■ **What you will do**:
Could you transcribe each record below exactly as written, setting the pictures aside?

::: Task data :::

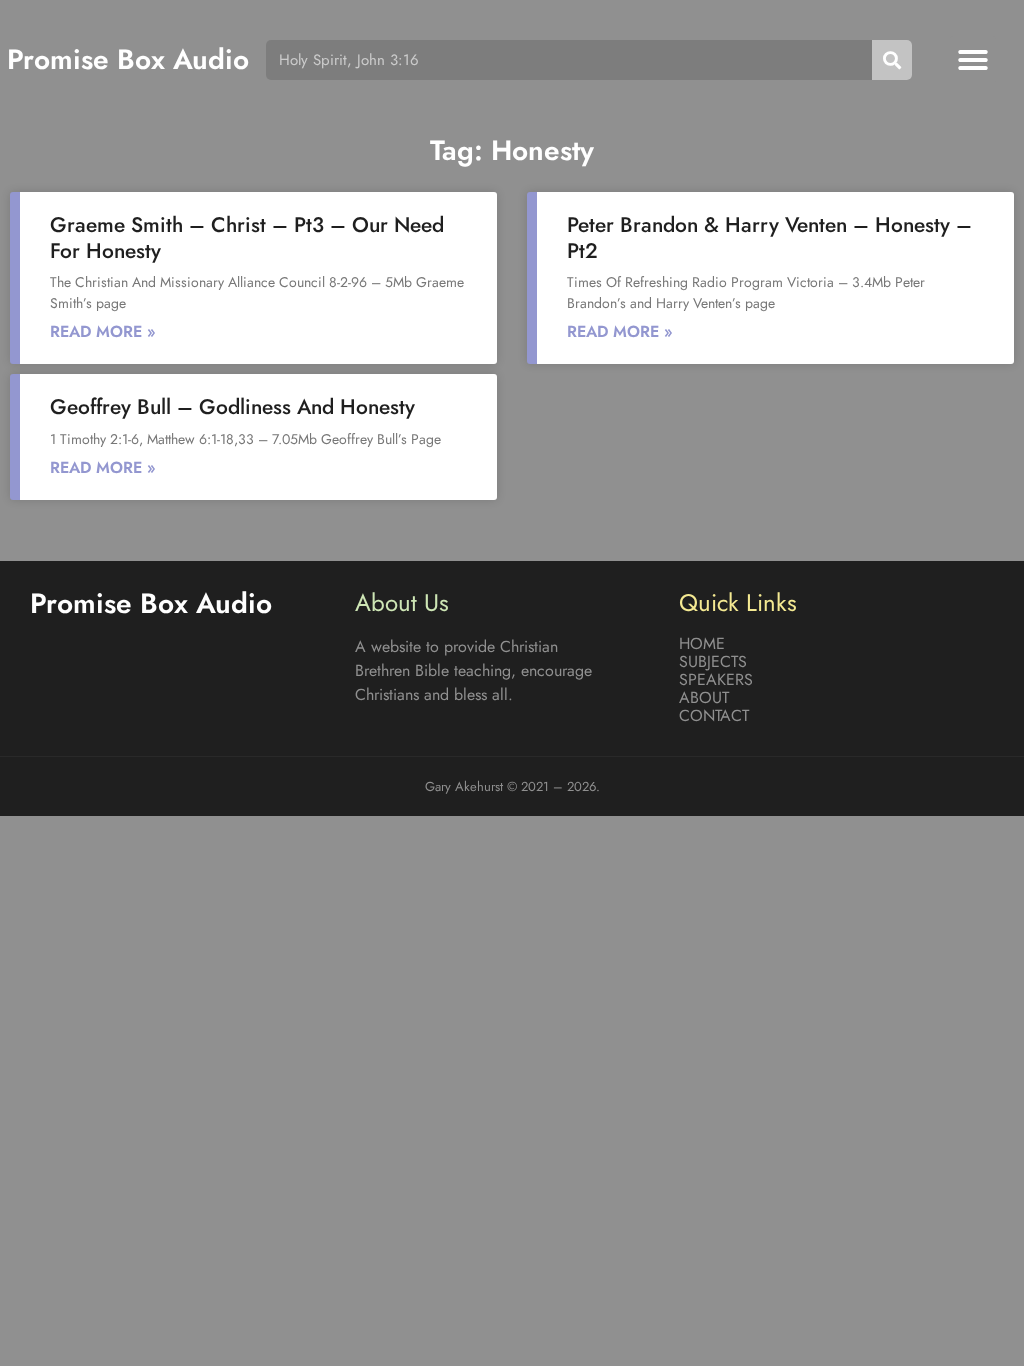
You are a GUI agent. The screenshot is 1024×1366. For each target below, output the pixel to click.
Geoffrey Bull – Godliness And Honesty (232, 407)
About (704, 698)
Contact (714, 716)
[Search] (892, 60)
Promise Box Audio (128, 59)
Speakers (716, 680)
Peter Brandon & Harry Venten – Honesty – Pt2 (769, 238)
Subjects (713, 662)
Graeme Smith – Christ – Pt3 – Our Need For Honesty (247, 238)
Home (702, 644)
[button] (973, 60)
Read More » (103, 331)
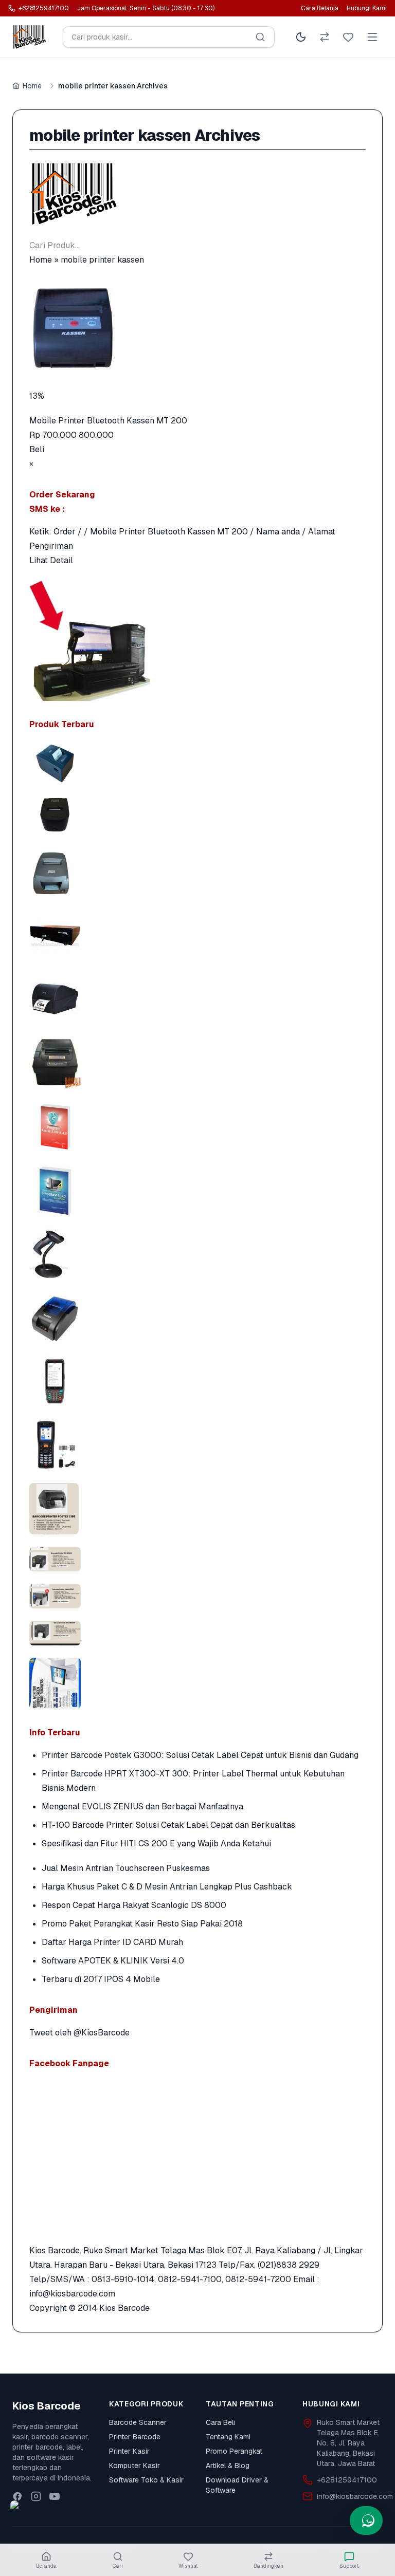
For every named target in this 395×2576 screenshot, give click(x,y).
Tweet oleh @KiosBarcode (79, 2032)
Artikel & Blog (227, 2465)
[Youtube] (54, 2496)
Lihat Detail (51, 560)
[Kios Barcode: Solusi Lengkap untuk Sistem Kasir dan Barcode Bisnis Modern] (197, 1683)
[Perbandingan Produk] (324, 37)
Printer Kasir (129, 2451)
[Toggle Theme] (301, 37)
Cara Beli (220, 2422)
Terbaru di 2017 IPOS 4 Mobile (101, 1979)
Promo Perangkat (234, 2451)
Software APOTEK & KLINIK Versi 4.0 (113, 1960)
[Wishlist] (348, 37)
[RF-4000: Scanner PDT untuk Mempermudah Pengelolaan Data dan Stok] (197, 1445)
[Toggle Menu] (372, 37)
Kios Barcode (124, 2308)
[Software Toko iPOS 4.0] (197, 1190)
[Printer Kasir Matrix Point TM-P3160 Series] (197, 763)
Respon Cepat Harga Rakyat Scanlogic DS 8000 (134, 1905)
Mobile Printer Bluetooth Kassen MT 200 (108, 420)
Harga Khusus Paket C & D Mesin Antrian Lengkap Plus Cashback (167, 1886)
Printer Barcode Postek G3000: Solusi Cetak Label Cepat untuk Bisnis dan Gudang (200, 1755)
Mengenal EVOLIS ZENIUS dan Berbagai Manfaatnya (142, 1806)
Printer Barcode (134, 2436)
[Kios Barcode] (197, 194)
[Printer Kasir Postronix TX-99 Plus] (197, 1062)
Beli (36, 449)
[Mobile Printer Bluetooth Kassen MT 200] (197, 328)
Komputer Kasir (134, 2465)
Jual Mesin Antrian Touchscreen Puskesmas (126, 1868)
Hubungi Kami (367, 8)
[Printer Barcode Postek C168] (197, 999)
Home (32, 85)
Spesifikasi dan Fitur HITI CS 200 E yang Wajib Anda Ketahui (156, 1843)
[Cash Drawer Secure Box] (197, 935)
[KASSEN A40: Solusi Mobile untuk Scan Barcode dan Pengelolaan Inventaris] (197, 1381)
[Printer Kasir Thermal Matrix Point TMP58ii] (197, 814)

:::

■ **Task solution**:
You are a GUI agent. The screenshot is 1024×1366. For each target below, output the pixel to click.
Geoffrey Bull – Godliness And Honesty (232, 407)
About (704, 698)
Contact (714, 716)
[Search] (892, 60)
Promise Box Audio (128, 59)
Speakers (716, 680)
Peter Brandon & Harry Venten – Honesty – Pt2 (769, 238)
Subjects (713, 662)
Graeme Smith – Christ – Pt3 – Our Need For Honesty (247, 238)
Home (702, 644)
[button] (973, 60)
Read More » (103, 331)
For every named target in this 395×2576 screenshot, give click(x,y).
Tweet oleh @KiosBarcode (79, 2032)
Artikel & Blog (227, 2465)
[Youtube] (54, 2496)
Lihat Detail (51, 560)
[Kios Barcode: Solusi Lengkap untuk Sistem Kasir dan Barcode Bisnis Modern] (197, 1683)
[Perbandingan Produk] (324, 37)
Printer Kasir (129, 2451)
[Toggle Theme] (301, 37)
Cara Beli (220, 2422)
Terbaru di 2017 IPOS 4 Mobile (101, 1979)
Promo Perangkat (234, 2451)
Software APOTEK & KLINIK Versi 4.0 (113, 1960)
[Wishlist] (348, 37)
[RF-4000: Scanner PDT untuk Mempermudah Pengelolaan Data dan Stok] (197, 1445)
[Toggle Menu] (372, 37)
Kios Barcode (124, 2308)
[Software Toko iPOS 4.0] (197, 1190)
[Printer Kasir Matrix Point TM-P3160 Series] (197, 763)
Respon Cepat Harga Rakyat Scanlogic DS 8000 (134, 1905)
Mobile Printer Bluetooth Kassen MT 200 (108, 420)
Harga Khusus Paket C & D Mesin Antrian Lengkap Plus Cashback (167, 1886)
Printer Barcode Postek G3000: Solusi Cetak Label Cepat untuk Bisnis dan Gudang (200, 1755)
Mengenal EVOLIS ZENIUS dan Berbagai Manfaatnya (142, 1806)
Printer Barcode (134, 2436)
[Kios Barcode] (197, 194)
[Printer Kasir Postronix TX-99 Plus] (197, 1062)
Beli (36, 449)
[Mobile Printer Bluetooth Kassen MT 200] (197, 328)
Komputer Kasir (134, 2465)
Jual Mesin Antrian Touchscreen Puskesmas (126, 1868)
Hubungi Kami (367, 8)
[Printer Barcode Postek C168] (197, 999)
Home (32, 85)
Spesifikasi dan Fitur HITI CS 200 E yang Wajib Anda Ketahui (156, 1843)
[Cash Drawer Secure Box] (197, 935)
[KASSEN A40: Solusi Mobile untuk Scan Barcode dan Pengelolaan Inventaris] (197, 1381)
[Printer Kasir Thermal Matrix Point TMP58ii] (197, 814)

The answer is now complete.